08/02/2026
Cela fait maintenant 6 mois que nous apprenons à vivre séparés.
L’un de nous avec Maé, l’autre avec nos deux autres enfants.
Une situation inhumaine, surtout pour Maé.
En plus d’être séparé de ses frères et sœurs et de ses parents, notre petit guerrier endure des soins lourds, intenses, invasifs et douloureux. Depuis septembre, il n’a pu aller à l’école qu’une quinzaine de jours en moyenne section. Il est privé de tellement de choses… et cela ne fait qu’empirer.
Même les bains lui sont interdits. Lui qui aime l’eau comme un petit poisson ne peut ni se baigner ni se doucher normalement à cause de son port-à-cath, grippé en permanence avec l’aiguille en place.
Maé souffre toujours de vomissements et de diarrhées chroniques, malgré l’implication et les recherches de plusieurs équipes médicales, y compris des réunions internationales avec les plus grands centres référents en France.

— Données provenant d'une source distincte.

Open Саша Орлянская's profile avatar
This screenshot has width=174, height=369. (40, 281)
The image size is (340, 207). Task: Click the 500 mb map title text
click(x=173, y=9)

La prochaine étape est une nutrition parentérale, directement en intraveineux. Il ne recevra plus rien par l’estomac afin de le mettre totalement au repos pendant plusieurs mois, dans l’espoir que cela permette d’apaiser les troubles digestifs avant une éventuelle reprise de l’alimentation entérale par gastrostomie.
Cette étape implique environ un mois d’hospitalisation à Marseille, le temps de nous former à cette nutrition très technique et exigeante, où tout doit être parfaitement stérile, et aussi le temps de trouver la composition des poches adaptée aux besoins de Maé.
Les mois à venir s’annoncent encore très difficiles. Aujourd’hui, il n’y a plus vraiment de lumière au bout du tunnel. Bien sûr, nous gardons l’espoir de jours meilleurs, mais le quotidien est extrêmement lourd. Les épreuves et les traumatismes s’accumulent, et tout devient de plus en plus dur à porter.
Quelques chiffres pour mesurer la réalité :
Depuis le 28 août, en un peu plus de 5 mois, Maé a passé 75 jours en hospitalisation complète et 77 jours en hospitalisation à domicile.
Il a donc passé la quasi-totalité de ces derniers mois hospitalisé, perfusé.